*** Excerpted passage Section Begins ***
In that case we need volatile atomics for any sane shared memory behaviour. This is not a thing that Rust has. I don't know what the holdup for adding those is.

2 Likes

Like with /proc/mem/self or unique ownership of file descriptors, this would thus likely fall under yet another case of some property which isn't strictly maintained as true by the target physical machine, but everyone agrees to handle carefully to maintain the useful illusion of the stronger property.

On a target where relaxed atomic writes require no additional synchronization, it would be valid to model nonatomic writes done from outside the process as being exposed to the AM as a sequence of relaxed atomic writes. This reasoning of assembly-level equivalence can't be done without the context barrier, though, as it's not just the operations themselves that matters but also the assumptions which can be got from the AM semantics.

Attempting to strictly formalize any such schemes will always be a difficult mixing of abstraction layers and rely on implementation details of how the AM is lowered to the target machine. But in the limit it just becomes a game of defining things in a useful way. And where possible, scoping down to specific shared memory techniques instead of all shared memory.
*** Excerpted passage Section Ends ***
**Tasks to perform**:
(A) From the forum discussion of shared memory in Rust, list every kind of memory operation it names, using the discussion's own terms.
(B) Write the next part of the forum discussion of shared memory in Rust, picking up after its final sentence.
The listing that follows comes from a separate source and has no connection to the forum discussion above.
*** Data Section Begins ***
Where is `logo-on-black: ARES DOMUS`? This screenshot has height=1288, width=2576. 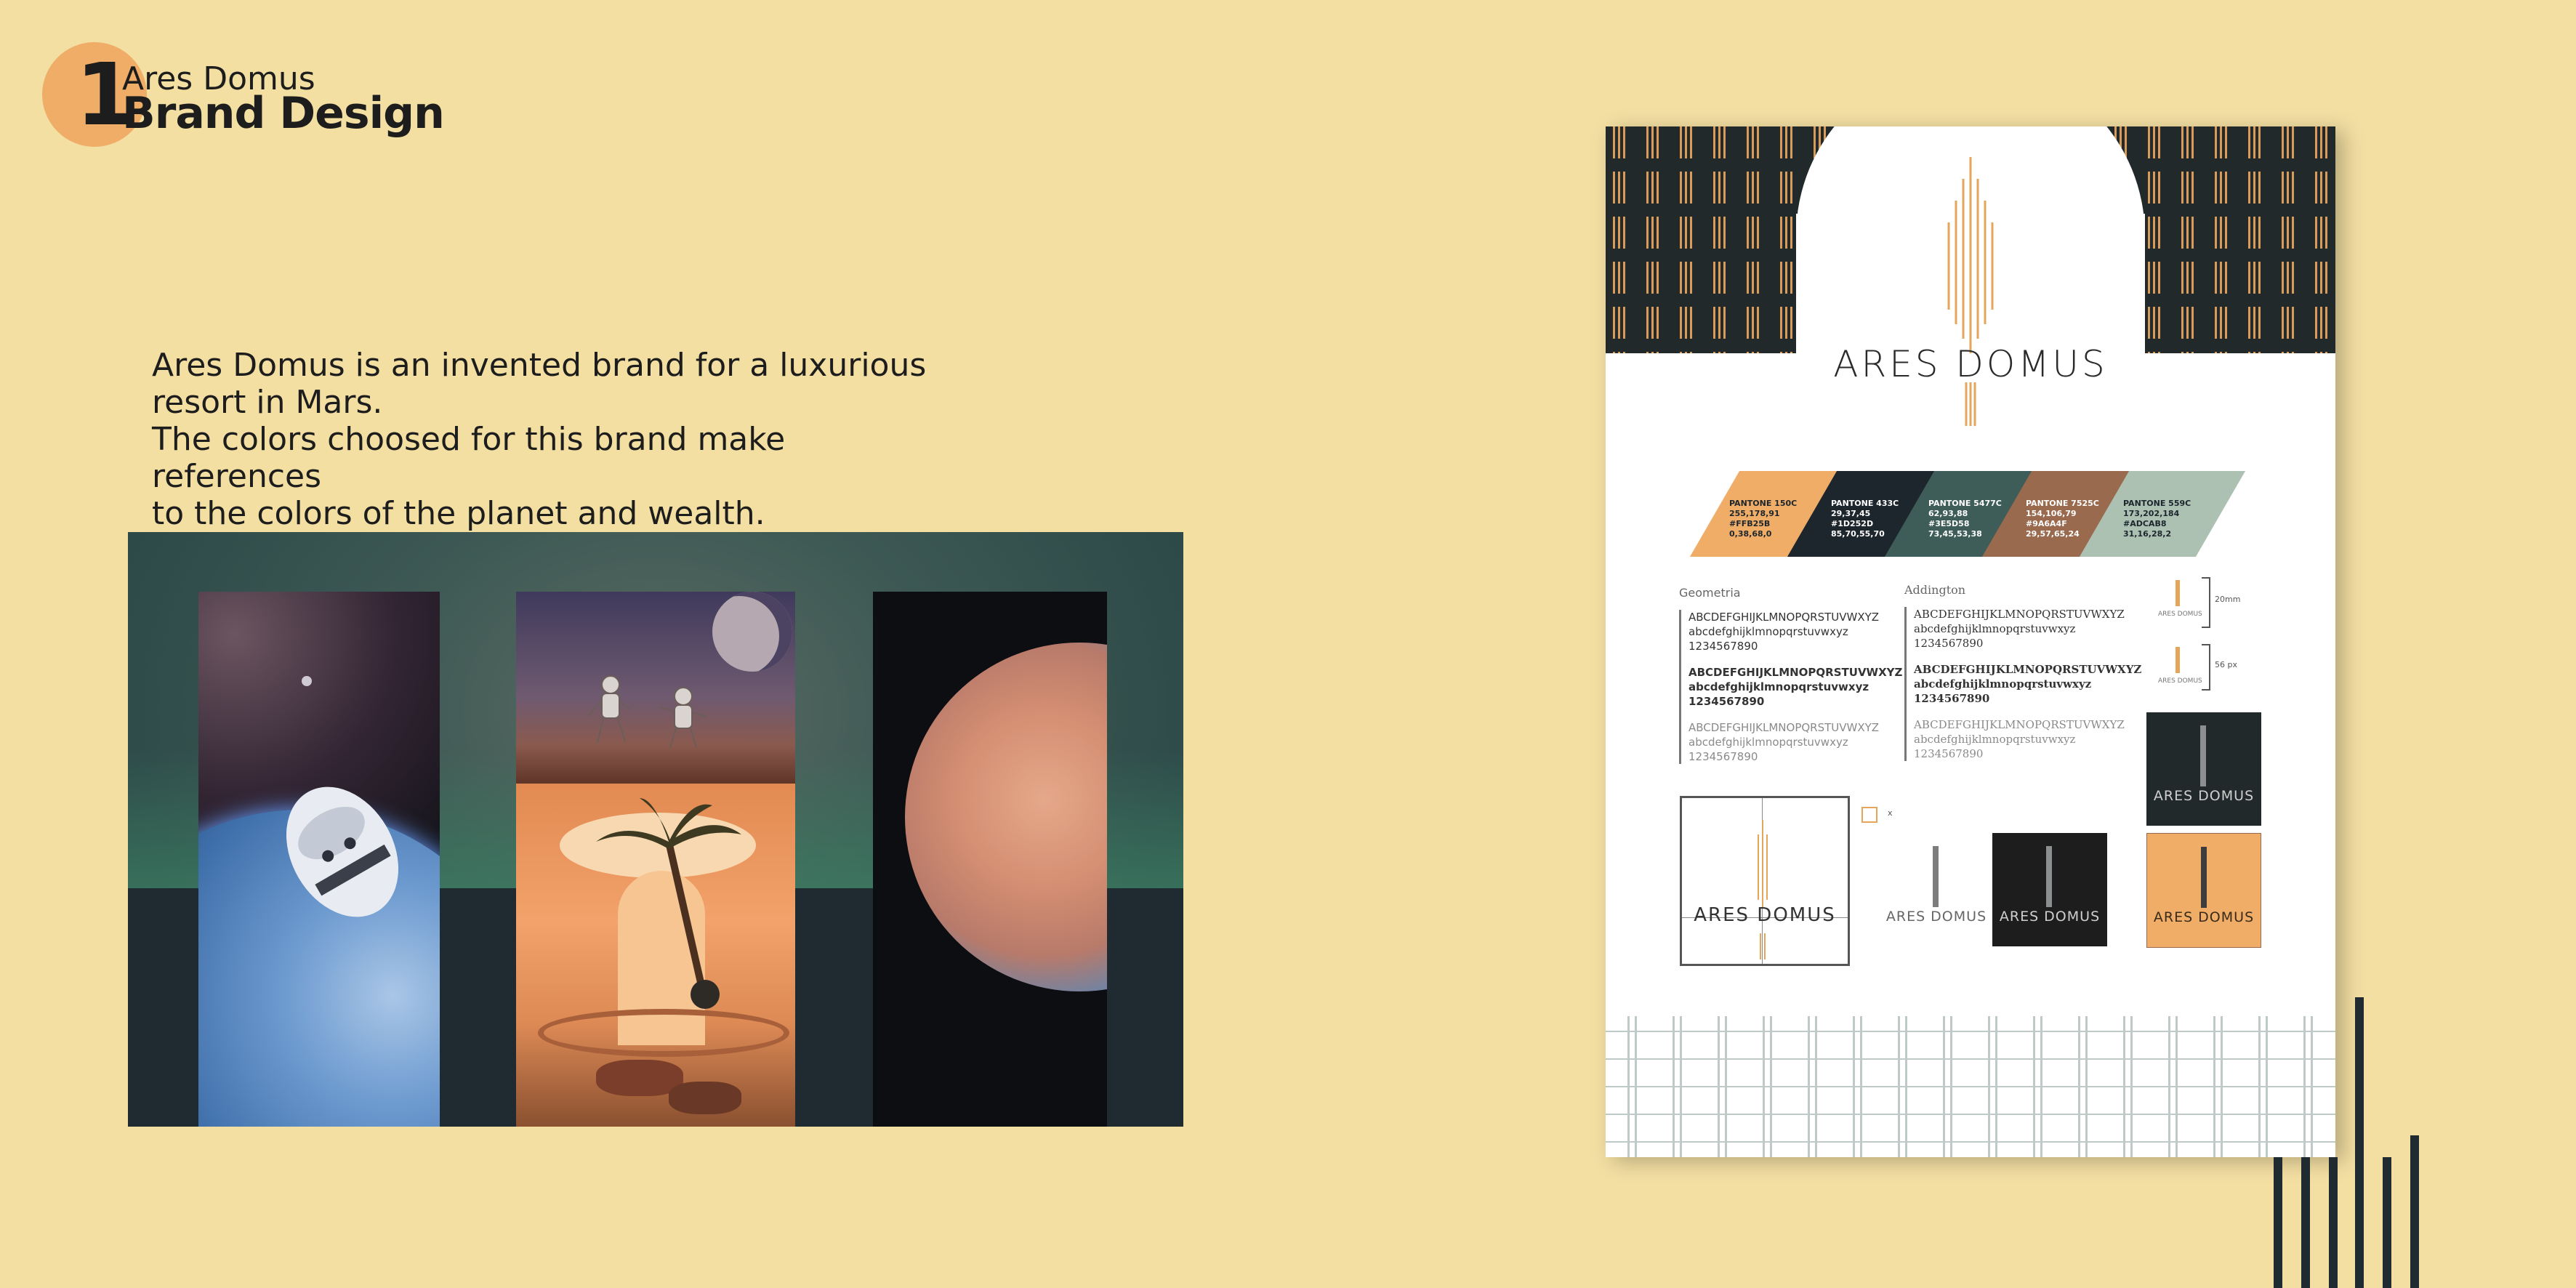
*** Data Section Ends ***
**Exercise responses**:
(A)
- volatile atomics
- relaxed atomic writes
- nonatomic writes

(B)
For reference: IRLO thread for volatile atomics

The last state was that I was able to make my case that volatile atomics are a concept that makes sense, but didn’t have the energy to push it further. I would be happy to see this revived and am willing to help with implementation.

2 Likes

Based on my recollection, T-opsem agrees that volatile atomics are a thing which are needed. However, there's also a question as to whether volatile by itself should have some level of (relaxed) atomicity by itself for "sufficiently small" writes that the target guarantees will not tear.

But there should be no blockers for volatile-atomic intrinsics other than just the implementation work.

2 Likes

Naively adding intrinsics for volatile atomics would require adding a huge amount of intrinsics given how they’re organized. Each combination of operation * ordering (* second ordering if any) currently has a separate intrinsic, leading to combinatorial explosion. There’re 101 atomic intrinsics currently and adding volatile_ versions would double that. Some kind of redesign is probably needed there.

It's not about what the program can tell apart, it's about what can be described in the model. The model can account for "outside actors" acting on Rust-accessible memory, as long as those outside actors only perform actions that Rust code could also perform. That's how we rationalize atomic accesses being done from another process -- in essence, that process virtually exists as a non-Rust thread inside the Rust AM, doing actions that Rust could also do, and since optimizations have to be correct with arbitrairy unknown "surrounding code", that suffices.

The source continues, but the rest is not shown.